■ WHAT TO DO:
- 1) From the New Year's resolution article, output the stretch from "Every year it’s" through "problem actually exists.".
- 2) Answer these from the New Year's resolution article:
(a) What does the article call the first step in any problem resolution?
(b) Which two OTC drugs does it name?
(c) Whose words does it tell the reader to remember?

■ TEXT PASSAGE:
>> BEGIN

Updated on January 4, 2013
Start the new year with a new good habit.
Start the new year with a new good habit. | Source

You’ve been through this before.

Every year it’s the same thing.

When December 31st comes, we all get a little loopy, decide to break our personal vicious circle of self-destruction, and make a resolution for the new year. And why not? This exercise is actually psychologically healthy. You’ve seen a problem and acknowledged it. That’s the first step in any problem resolution: recognizing that a problem actually exists.

Were it so easy to just do that and it would be over. Problems… REAL problems require action steps in order to get rid of them. Sometimes we don’t have the answer – and that’s okay. Part of your steps to resolving the problem is “get some good advice.” I underline the word “good” because the only thing worse than “no advice” is “bad advice”.

Let’s look at this example.

You discover that you are having stomach pains. Ordinarily, you wouldn’t worry about something like this, but it’s been happening on and off for a few months and you’re getting this “burning feeling” after you eat spicy foods. The obvious piece of good advice is “go see a doctor – you may have an ulcer.” Another acceptable answer would be to take an OTC drug like Prilosec or Pepcid AC, think about changing your eating habits for the better, and if it continues, see a doctor.

Bad advice is when you listen to your bar buddy (he’s the same guy who’s the expert parent that advocates electric toys during bath time) who tells you to eat as many jalapeno peppers as you can in order to scare away the “stomach demons” in your gut. This is under the rationale that you are larger than your pain and only a wussy goes to a doctor.

Then you die.

Remember the words of Obi wan Kenobi, “Who’s the bigger fool: the fool or the fool who follows him?”

So get good advice before you begin any resolution.

>> END

■ MATERIAL:
>> BEGIN

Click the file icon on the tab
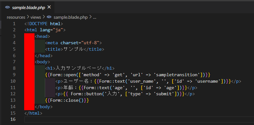Screen dimensions: 254x125 tap(7, 7)
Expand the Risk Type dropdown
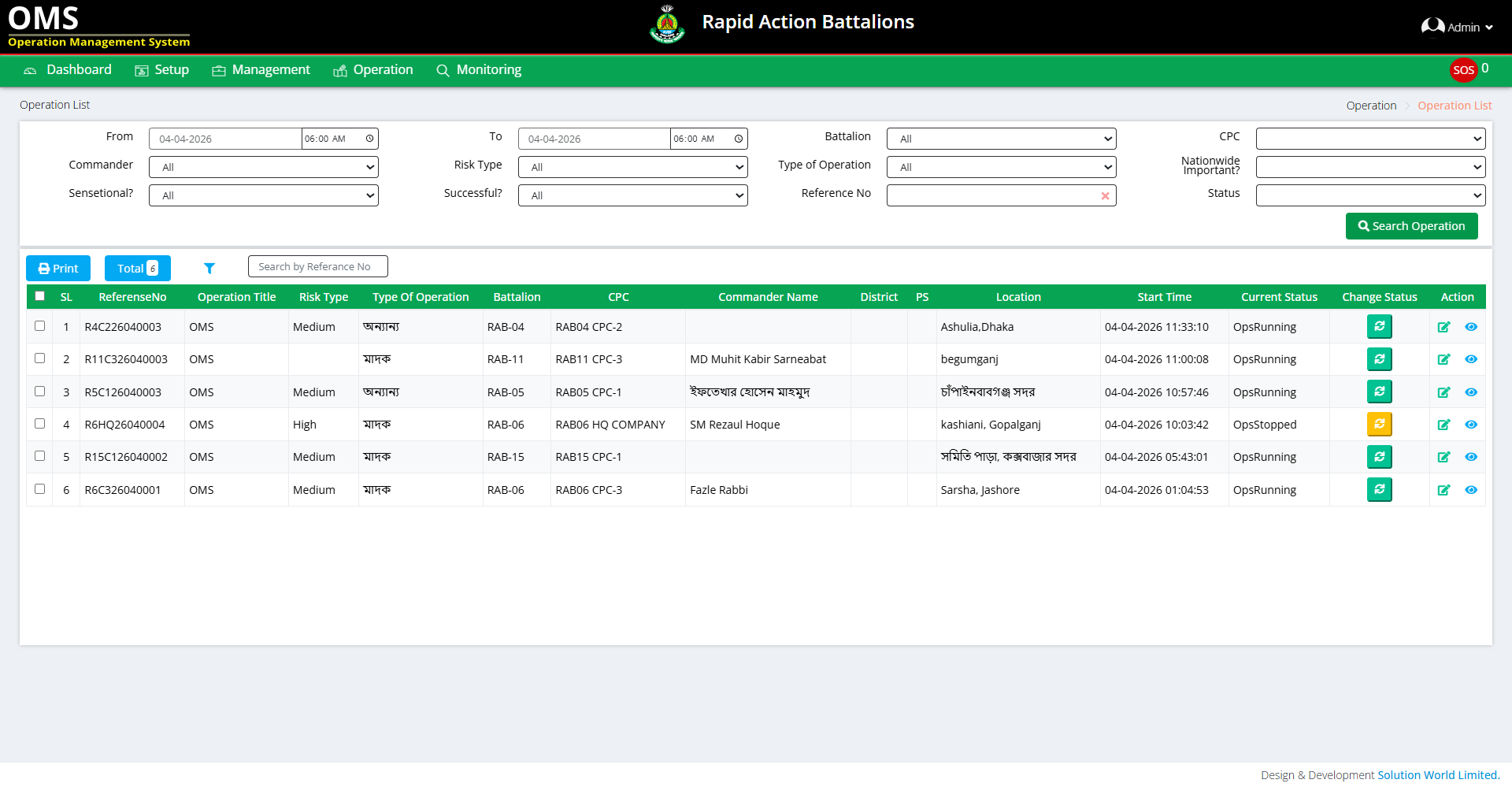 pos(632,167)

>> END

■ SOLUTIONS:
- 1)
Every year it’s the same thing.

When December 31st comes, we all get a little loopy, decide to break our personal vicious circle of self-destruction, and make a resolution for the new year. And why not? This exercise is actually psychologically healthy. You’ve seen a problem and acknowledged it. That’s the first step in any problem resolution: recognizing that a problem actually exists.

- 2)
(a) Recognizing that a problem actually exists.
(b) Prilosec and Pepcid AC.
(c) Obi wan Kenobi's.